Abstract
A total of 58 bone biopsies were performed in 54 patients undergoing long-term dialysis, and their renal osteodystrophy was classified on the basis of clinical and biochemical findings, bone X-ray, bone scintigram, histology and effects of PTX or DFO therapies.
Histologically, the biopsy cases were classified into osteitis fibrosa (20), mild bone disease (9), osteomalacia (6), aplastic bone disease (21), a mixed type of osteitis fibrosa and osteomalacia (1), and osteoporosis (1). On the basis of scintigrams, the cases were classified into the patterns of osteitis fibrosa (19), osteomalacia (6), aplastic bone disease (18), and non-specific lesions (9).

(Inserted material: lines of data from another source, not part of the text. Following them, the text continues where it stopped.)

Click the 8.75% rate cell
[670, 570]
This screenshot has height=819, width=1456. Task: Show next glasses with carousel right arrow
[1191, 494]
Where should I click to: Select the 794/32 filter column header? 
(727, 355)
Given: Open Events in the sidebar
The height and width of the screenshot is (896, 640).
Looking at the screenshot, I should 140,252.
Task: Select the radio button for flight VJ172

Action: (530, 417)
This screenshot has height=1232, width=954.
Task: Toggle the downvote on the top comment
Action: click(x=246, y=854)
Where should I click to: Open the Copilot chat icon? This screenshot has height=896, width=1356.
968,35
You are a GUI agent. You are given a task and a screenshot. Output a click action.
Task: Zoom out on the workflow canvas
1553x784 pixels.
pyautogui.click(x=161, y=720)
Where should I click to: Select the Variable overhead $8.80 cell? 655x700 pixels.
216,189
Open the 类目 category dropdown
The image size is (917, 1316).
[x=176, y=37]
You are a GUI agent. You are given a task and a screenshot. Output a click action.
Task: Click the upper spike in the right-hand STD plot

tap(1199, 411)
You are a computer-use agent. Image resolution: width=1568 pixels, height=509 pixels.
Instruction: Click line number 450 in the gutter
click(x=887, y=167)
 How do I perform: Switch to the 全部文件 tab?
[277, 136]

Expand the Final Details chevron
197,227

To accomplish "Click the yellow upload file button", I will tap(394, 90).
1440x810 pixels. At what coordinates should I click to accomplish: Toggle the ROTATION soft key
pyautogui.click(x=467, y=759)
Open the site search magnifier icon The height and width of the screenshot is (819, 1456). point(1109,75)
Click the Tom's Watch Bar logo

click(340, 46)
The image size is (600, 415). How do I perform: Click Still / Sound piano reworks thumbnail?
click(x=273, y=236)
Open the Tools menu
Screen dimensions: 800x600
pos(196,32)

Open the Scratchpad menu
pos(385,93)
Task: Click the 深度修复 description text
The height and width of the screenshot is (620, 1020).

The accordance rate for both classifications was 100% for osteomalacia and aplastic bone disease, and 84.2% for osteitis fibrosa. Of non-specific lasions, 88.9% were mild bone disease histologically. Aluminum-associated osteopathy was observed in 46.6% of cases: histologically, 71.4% of cases were classified as aplastic bone disease, 100% as osteomalacia, 55.6% as mild bone disease, 100% as mixed type, and none as osteitis fibrasa or osteoporosis. The pain-releiving effect of PTX or DFO therapy was marked in the lumbar ragion and hip joint and slight to moderate in the knee and ankle joints, but no effect was observed in the shoulder and hand joints. DFO was not effective in aluminum-accumulation disease. The histological effects of DFO evaluated in 8 cases revealed improvement or disapperance of Al staining, decreased osteoid, and increased active formation and absorption surfaces.
Based on these results, the 58 cases were classified into: group 1) osteitis fibrosa (active vitamin D or PTX effective), 2) aluminum-associated bone disease (DFO effective), 3) amyloid-associated osteo-arthropathy, and 4) non-aluminum-associated non-amyloid-associated (no underlying etiology was found).